*Data entries*
● ● ● ● ●
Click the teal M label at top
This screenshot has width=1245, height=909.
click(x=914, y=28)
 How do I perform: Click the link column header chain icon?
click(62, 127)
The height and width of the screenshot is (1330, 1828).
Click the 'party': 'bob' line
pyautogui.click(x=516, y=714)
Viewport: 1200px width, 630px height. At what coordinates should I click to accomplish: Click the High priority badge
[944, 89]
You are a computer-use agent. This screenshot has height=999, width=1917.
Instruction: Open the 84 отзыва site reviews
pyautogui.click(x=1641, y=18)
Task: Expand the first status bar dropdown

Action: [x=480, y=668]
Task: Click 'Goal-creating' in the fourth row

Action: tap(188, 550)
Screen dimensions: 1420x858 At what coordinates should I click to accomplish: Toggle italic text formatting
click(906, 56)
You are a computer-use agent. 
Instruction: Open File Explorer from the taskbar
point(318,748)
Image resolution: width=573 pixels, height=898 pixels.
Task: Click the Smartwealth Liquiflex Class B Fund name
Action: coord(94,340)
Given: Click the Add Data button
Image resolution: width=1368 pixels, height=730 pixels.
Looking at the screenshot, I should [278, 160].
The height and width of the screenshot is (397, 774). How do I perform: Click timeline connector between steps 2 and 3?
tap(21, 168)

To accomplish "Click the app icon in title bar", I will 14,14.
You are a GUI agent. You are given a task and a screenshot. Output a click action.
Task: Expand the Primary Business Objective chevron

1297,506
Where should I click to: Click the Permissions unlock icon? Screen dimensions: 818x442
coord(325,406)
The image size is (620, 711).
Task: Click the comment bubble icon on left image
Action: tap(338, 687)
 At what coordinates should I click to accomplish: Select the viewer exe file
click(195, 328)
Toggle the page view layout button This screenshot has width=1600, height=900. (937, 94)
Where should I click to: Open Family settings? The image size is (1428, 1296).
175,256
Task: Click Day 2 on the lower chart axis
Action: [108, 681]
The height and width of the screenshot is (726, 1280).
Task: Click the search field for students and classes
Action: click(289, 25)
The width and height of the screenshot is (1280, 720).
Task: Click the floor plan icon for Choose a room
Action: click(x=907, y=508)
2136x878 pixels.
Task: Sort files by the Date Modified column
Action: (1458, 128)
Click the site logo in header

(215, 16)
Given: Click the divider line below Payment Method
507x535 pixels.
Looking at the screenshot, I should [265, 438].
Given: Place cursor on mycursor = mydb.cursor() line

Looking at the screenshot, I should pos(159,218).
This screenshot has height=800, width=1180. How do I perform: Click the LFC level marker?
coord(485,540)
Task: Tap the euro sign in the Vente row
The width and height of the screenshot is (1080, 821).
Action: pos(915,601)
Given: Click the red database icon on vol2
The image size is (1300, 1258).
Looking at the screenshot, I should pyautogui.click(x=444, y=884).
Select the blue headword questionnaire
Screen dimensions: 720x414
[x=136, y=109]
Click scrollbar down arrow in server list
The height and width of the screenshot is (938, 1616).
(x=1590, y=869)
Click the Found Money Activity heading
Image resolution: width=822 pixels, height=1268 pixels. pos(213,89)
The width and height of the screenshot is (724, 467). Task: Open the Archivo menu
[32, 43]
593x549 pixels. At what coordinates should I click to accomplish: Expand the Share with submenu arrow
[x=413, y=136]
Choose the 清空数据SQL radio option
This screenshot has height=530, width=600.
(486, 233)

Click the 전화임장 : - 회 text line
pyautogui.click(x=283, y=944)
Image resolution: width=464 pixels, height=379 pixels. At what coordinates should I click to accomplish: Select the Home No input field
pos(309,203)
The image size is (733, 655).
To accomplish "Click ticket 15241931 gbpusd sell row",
● ● ● ● ●
Out of the records, collect only those lines that contain the string "button".

*TASK OUTPUT*
Given: Click the Add Data button
Toggle the page view layout button This screenshot has width=1600, height=900. (937, 94)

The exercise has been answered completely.